Without any options, this will calculate the ghost-orbital corrections to dimer interaction energies using the last energy calculation to define the dimer and the methods to be used. First of all, the molecule is automatically partitioned into fragments. This is done by assigning all interatomic distances as either intra- or intermolecular, comparing the distance with the scaled sum of Bragg radii of the two atoms. The default scale factor is 1.4, but it can be changed with SCALE=scale; for the S66 database of intermolecular interactions, correct partitioning is obtained with a scale factor in the range 1.2 to 1.95. If all of the distances are intramolecular, then it will be assumed that the system is not a non-bonded complex, and the counterpoise calculation will not be done at all.
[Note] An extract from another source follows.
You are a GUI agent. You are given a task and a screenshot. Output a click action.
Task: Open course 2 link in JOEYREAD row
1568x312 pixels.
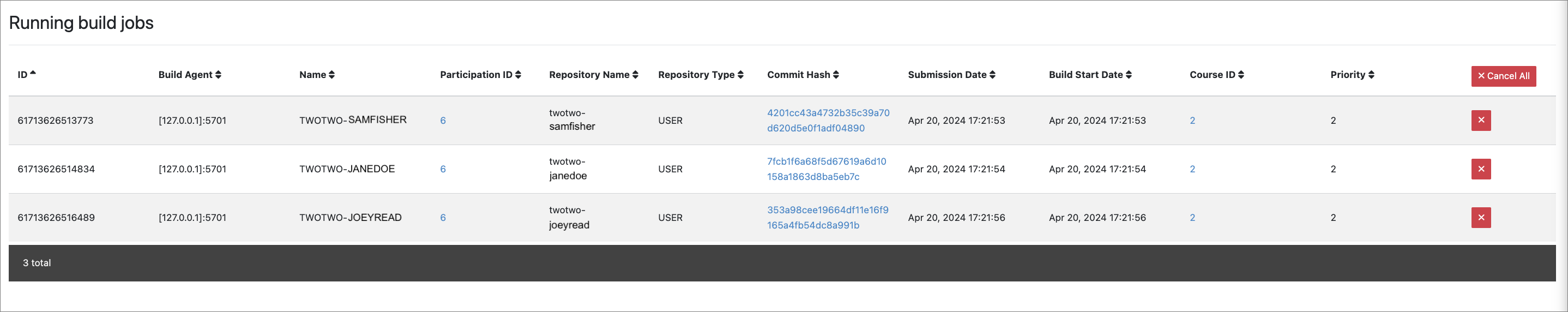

This gives support for running the same Molpro input for both dimers and monomers. At present, partitioning into more than two fragments is discovered, but there is no supporting implementation of the counterpoise correction.

The counterpoise procedure performs four calculations. For each of the identified monomers, it calculates the energy at the dimer geometry using first the dimer basis set, and secondly just the basis functions tied to the monomer atoms. The difference between these, the counterpoise correction, is reported, and added to the previously-calculated dimer energy.
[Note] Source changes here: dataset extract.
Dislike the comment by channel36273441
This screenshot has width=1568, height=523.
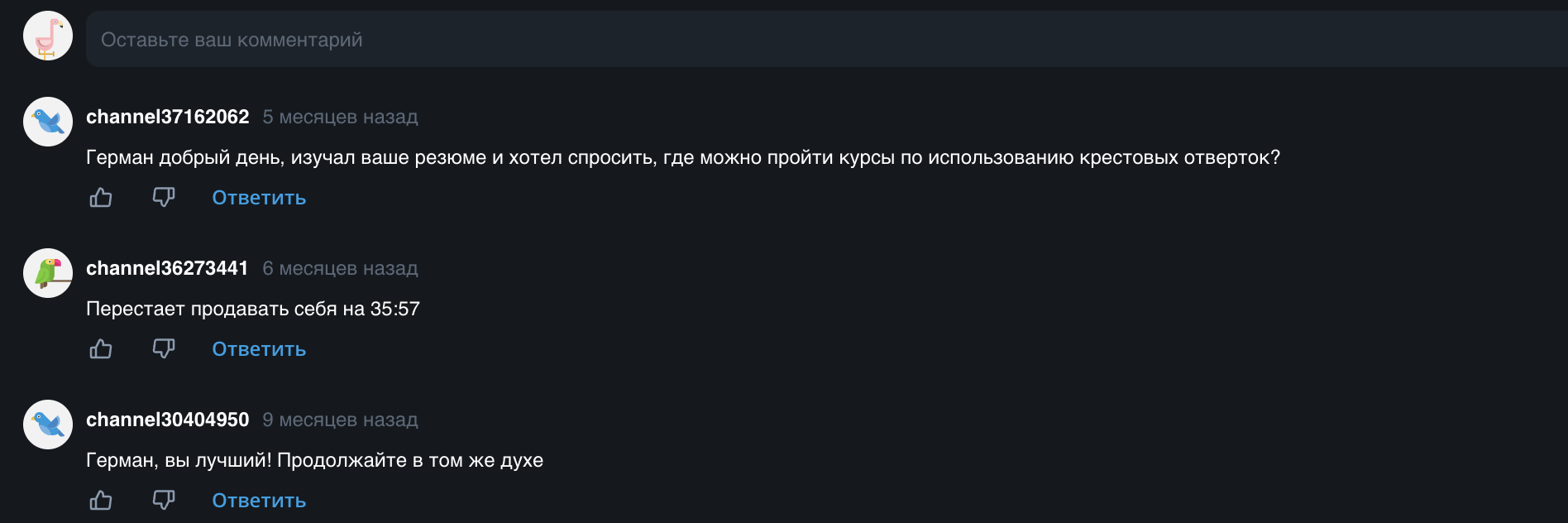(x=164, y=349)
Further options that specify the calculation to be run can be specified exactly as for geometry optimisations; see section options to select the wavefunction and energy to be optimized for further details.

examples/ohar_bsse.inp
***,OH(2Sig+)-Ar linear
geometry={x1;                 !dummy center in center of mass
o,x1,ro;h,x1,rh,o,180;        !geometry of OH
ar,x1,rar,o,theta,h,0}        !geometry of Ar
roh=1.8                       !OH bond-length
rar=7.5                       !distance of Ar from center of mass
theta=0                       !angle OH-Ar
rh=roh*16/17                  !distance of O from center of mass
ro=roh*1/17                   !distance of H from center of mass
basis=avdz                    !basis set

text,calculation for complex
{rhf;occ,8,3,3;wf,27,1,1}     !RHF for total system
rccsd(t)                      !CCSD(T) for total system
e_ohar=energy                 !save energy in variable e_ohar

text,cp calculation for OH
dummy,ar                      !make Ar a dummy center
{rhf;occ,3,1,1;wf,9,1,1}      !RHF for OH
rccsd(t)                      !CCSD(T) for OH
e_oh=energy                   !save energy in variable e_oh

text,cp calculation for Ar
dummy,o,h                     !make OH dummy
hf                            !scf for Ar
ccsd(t)                       !CCSD(T) for Ar
e_ar=energy                   !save energy in variable e_ar

text,separate calculation for OH
geometry={O;H,O,roh}          !geometry for OH alone
{rhf;occ,3,1,1;wf,9,1,1}      !RHF for OH
rccsd(t)                      !CCSD(T) for OH
e_oh_inf=energy               !save energy in variable e_oh_inf

text,separate calculation for Ar
geometry={AR}                 !geometry for OH alone
hf                            !scf for Ar
ccsd(t)                       !CCSD(T) for Ar
e_ar_inf=energy               !save energy in variable e_ar_inf

de=(e_ohar-e_oh_inf-e_ar_inf)*tocm    !compute uncorrected interaction energy
de_cp=(e_ohar-e_oh-e_ar)*tocm         !compute counter-poise corrected interaction energy
bsse_oh=(e_oh-e_oh_inf)*tocm          !BSSE for OH
bsse_ar=(e_ar-e_ar_inf)*tocm          !BSSE for Ar
bsse_tot=bsse_oh+bsse_ar              !total BSSE

For performing counterpoise corrected geometry optimizations see section optimizing counterpoise corrected energies.